TASK REQUIREMENTS
Reproduce the following records word for word, omitting the pictures.

########

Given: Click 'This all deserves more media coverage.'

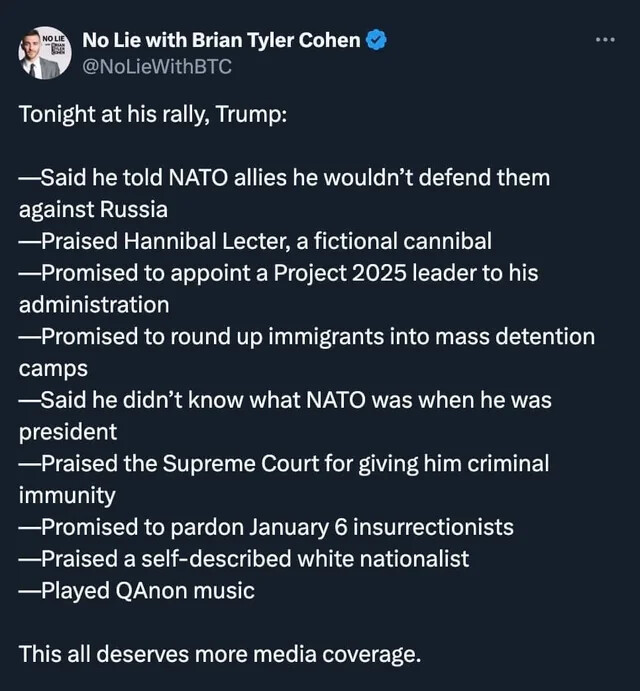Looking at the screenshot, I should [x=220, y=654].
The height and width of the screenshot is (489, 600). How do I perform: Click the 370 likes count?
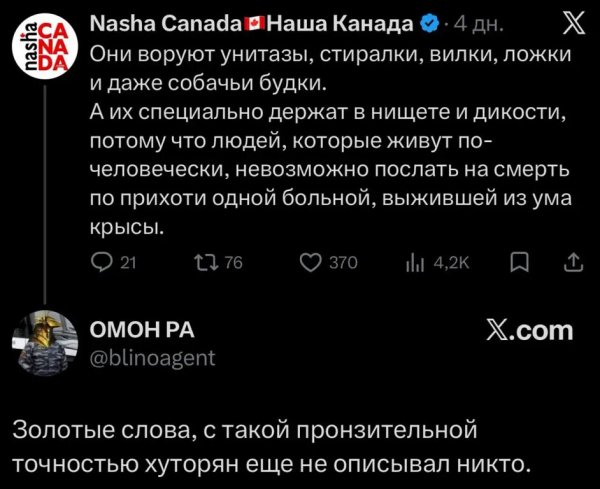tap(343, 262)
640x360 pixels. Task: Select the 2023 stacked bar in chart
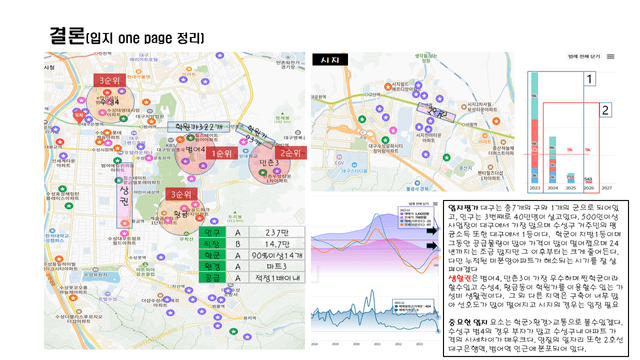(535, 128)
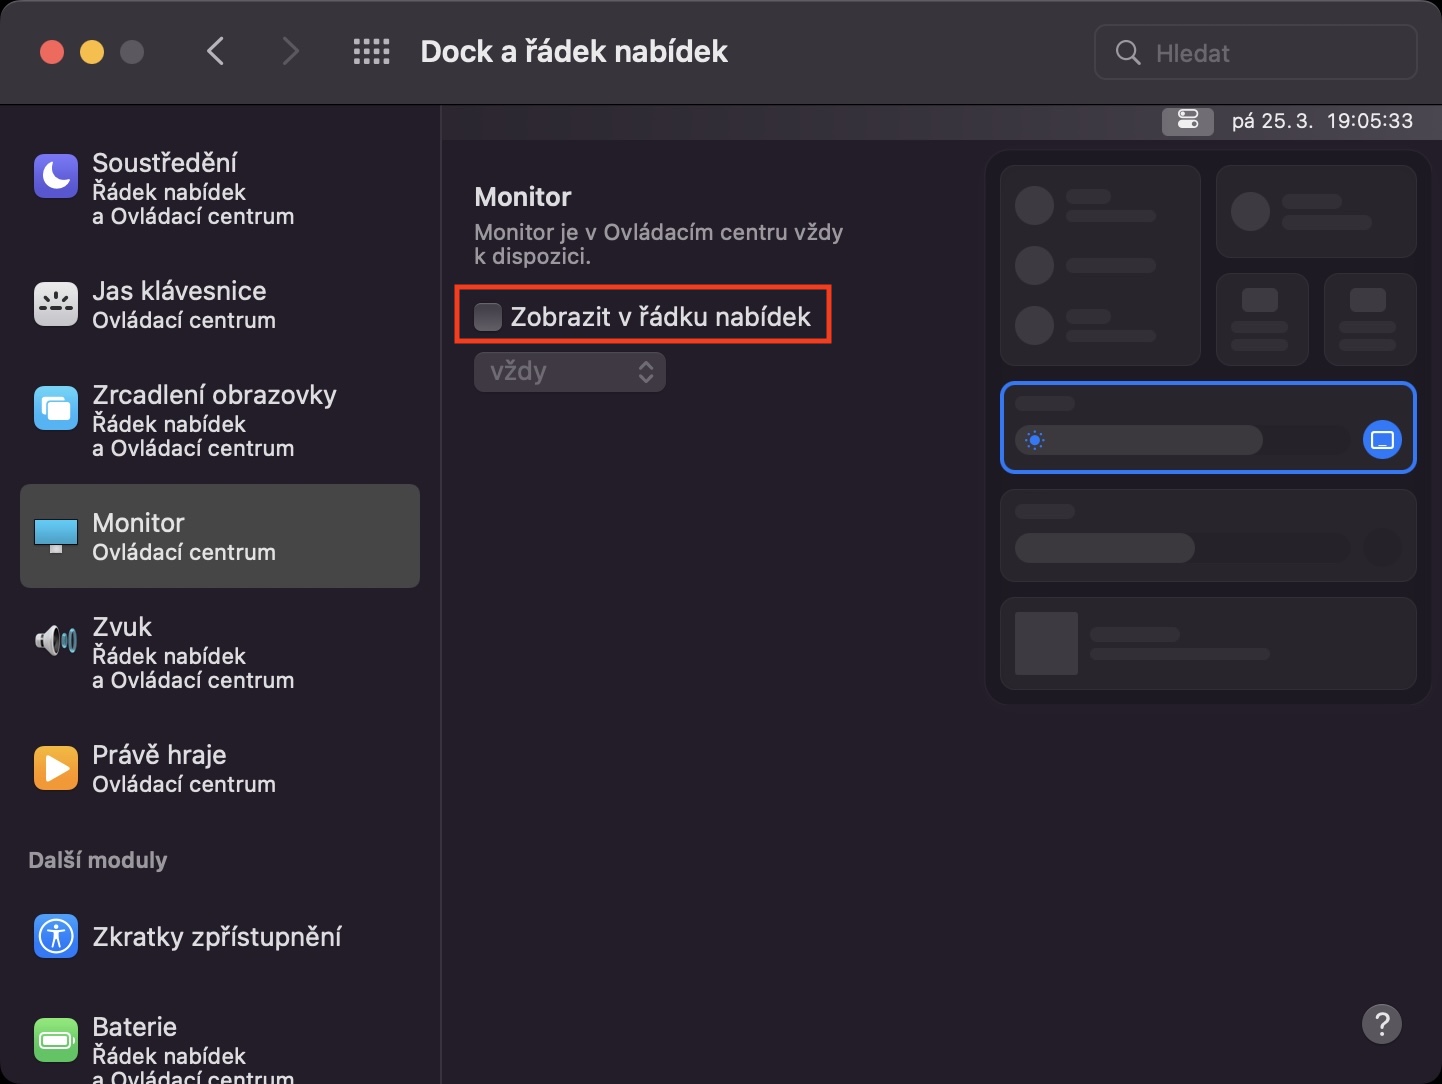Enable the Zobrazit v řádku nabídek checkbox
This screenshot has width=1442, height=1084.
[x=488, y=316]
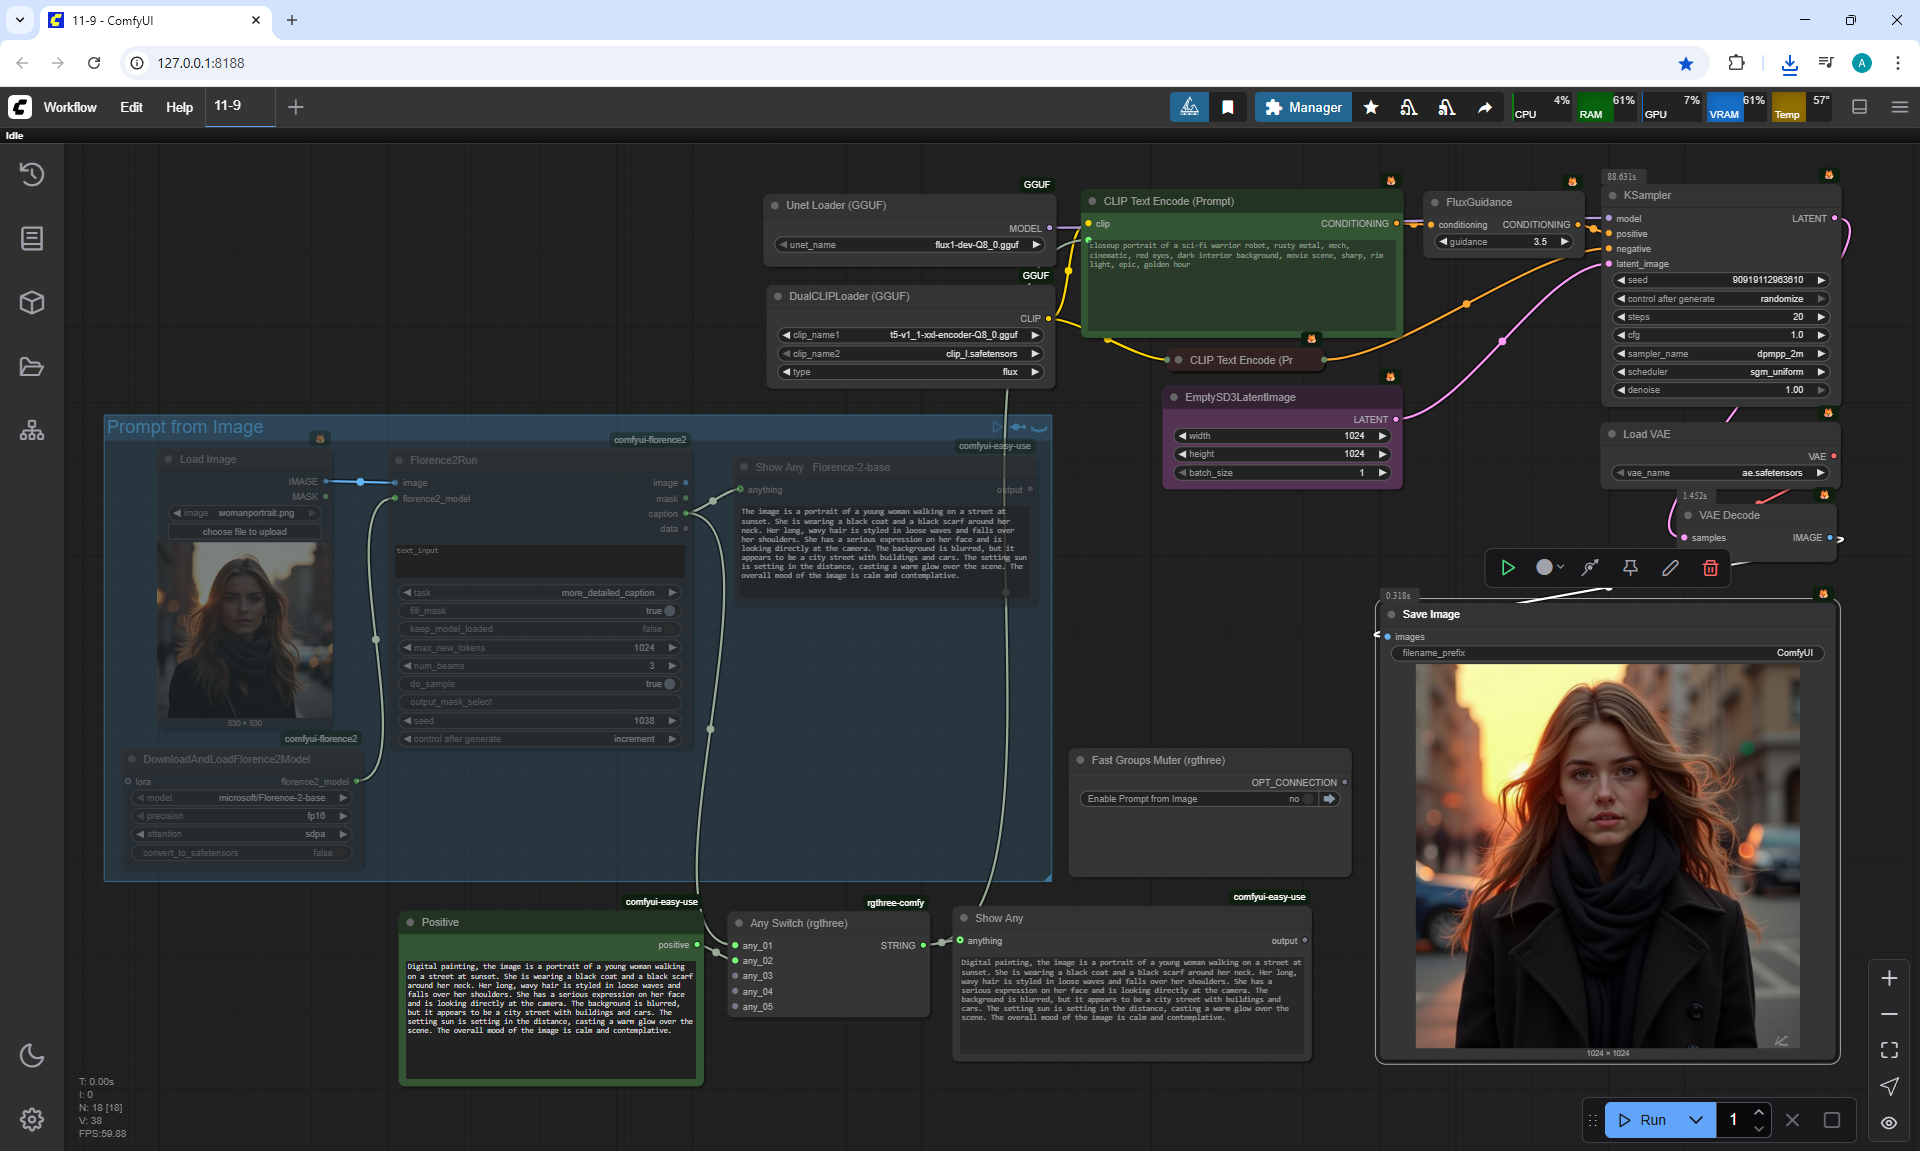Viewport: 1920px width, 1151px height.
Task: Click the pin icon in node toolbar
Action: [x=1630, y=568]
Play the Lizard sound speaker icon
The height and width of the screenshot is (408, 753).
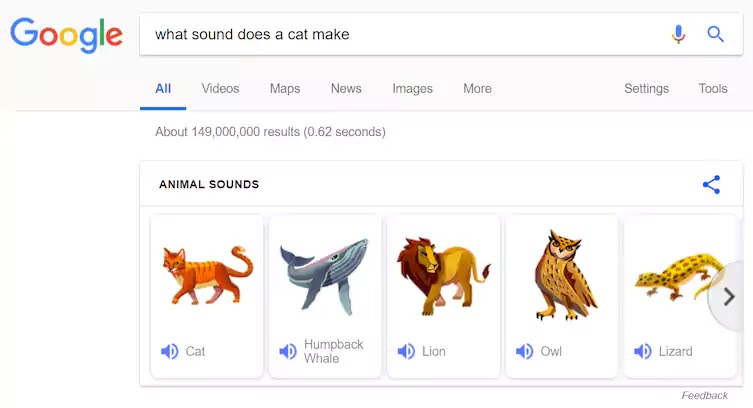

########

RESULT OF THE TASK
Given: Click 'This all deserves more media coverage.'

Looking at the screenshot, I should [x=220, y=654].
The height and width of the screenshot is (489, 600). How do I perform: Click the 370 likes count?
tap(343, 262)
640x360 pixels. Task: Select the 2023 stacked bar in chart
(535, 128)
Enable the Zobrazit v řádku nabídek checkbox
This screenshot has width=1442, height=1084.
[x=488, y=316]
Viewport: 1920px width, 1151px height.
Task: Click the pin icon in node toolbar
Action: [x=1630, y=568]
Play the Lizard sound speaker icon
The height and width of the screenshot is (408, 753).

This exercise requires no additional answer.